Friday, August 21, 2009

Anemia of Chronic Disease

Anemia of Chronic Disease (ACD) is a condition of impaired iron utilization where functional iron (hemoglobin) is low but tissue iron (such as in storage) is normal or high. ACD is seen in a wide range of chronic malignant, autoimmune, leukemic, inflammatory, and infectious disease conditions.

In rheumatoid arthritis there is frequently co-existence of ACD and iron deficiency anemia resulting from gastrointestinal bleeding due to drug therapy. ACD, also known as hypoferremia of inflammatory disease and anemia of inflammation, is often diagnosed as mild iron deficiency anemia.

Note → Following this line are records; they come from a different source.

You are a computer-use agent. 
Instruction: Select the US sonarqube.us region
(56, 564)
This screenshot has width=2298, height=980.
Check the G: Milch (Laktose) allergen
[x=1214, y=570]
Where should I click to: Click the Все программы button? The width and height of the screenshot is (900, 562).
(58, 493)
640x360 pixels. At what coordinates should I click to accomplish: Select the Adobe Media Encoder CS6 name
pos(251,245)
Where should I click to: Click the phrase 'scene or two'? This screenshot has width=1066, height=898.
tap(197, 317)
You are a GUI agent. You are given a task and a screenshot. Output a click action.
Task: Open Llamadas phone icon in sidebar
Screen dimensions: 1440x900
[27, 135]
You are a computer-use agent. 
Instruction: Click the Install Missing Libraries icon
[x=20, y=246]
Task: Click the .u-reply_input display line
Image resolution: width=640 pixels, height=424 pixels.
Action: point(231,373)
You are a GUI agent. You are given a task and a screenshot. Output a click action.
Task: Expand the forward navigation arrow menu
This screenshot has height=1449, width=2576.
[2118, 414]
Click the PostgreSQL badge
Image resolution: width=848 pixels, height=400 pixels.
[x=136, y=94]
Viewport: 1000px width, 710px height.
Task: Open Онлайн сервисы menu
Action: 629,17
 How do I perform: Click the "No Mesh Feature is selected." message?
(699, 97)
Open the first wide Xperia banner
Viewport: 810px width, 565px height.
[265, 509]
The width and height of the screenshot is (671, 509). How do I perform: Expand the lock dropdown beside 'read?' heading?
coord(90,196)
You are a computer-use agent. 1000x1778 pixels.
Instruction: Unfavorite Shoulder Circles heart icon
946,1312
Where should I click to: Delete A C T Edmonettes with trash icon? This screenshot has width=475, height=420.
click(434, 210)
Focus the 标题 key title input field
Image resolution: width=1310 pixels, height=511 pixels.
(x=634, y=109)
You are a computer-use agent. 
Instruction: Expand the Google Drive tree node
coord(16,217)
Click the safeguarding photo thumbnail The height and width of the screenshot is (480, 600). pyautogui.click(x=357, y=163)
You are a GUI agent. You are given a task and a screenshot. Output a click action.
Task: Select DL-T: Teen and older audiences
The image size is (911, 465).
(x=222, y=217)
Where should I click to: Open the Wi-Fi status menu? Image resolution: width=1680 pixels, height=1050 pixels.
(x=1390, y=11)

Risk Group: The elderly are among the highest risk group for anemia of chronic disease, but anyone regardless of age who has chronic inflammatory disease such as rheumatoid arthritis or infection can be at risk.

Symptoms:

Anemia of chronic disease can be present in numerous situations associated with inflammation, infection, and cancer. When infection, fever--even mild, or history of cancer or suspicion of cancer is present with low hemoglobin but elevated ferritin, anemia of chronic disease should be considered.

Detection

When ACD is suspect fasting serum iron will be low, serum ferritin elevated, transferrin iron saturation percentage low, total iron binding capacity low, transferrin low and the serum transferrin receptor normal.

Treatment

The cause of anemia will dictate treatment. Once inflammation, infection or presence of pathogen is identified and treated, anemia may be resolved. In cases where cancer is the cause of anemia, cancer treatment and therapy take priority over removal of iron that has resulted from transfusion or infusion.

Supplementation with iron for those with ACD is not warranted until the underlying cause of disease is cured. Harmful pathogen are nourished by iron and cancer cells require iron to grow and proliferate.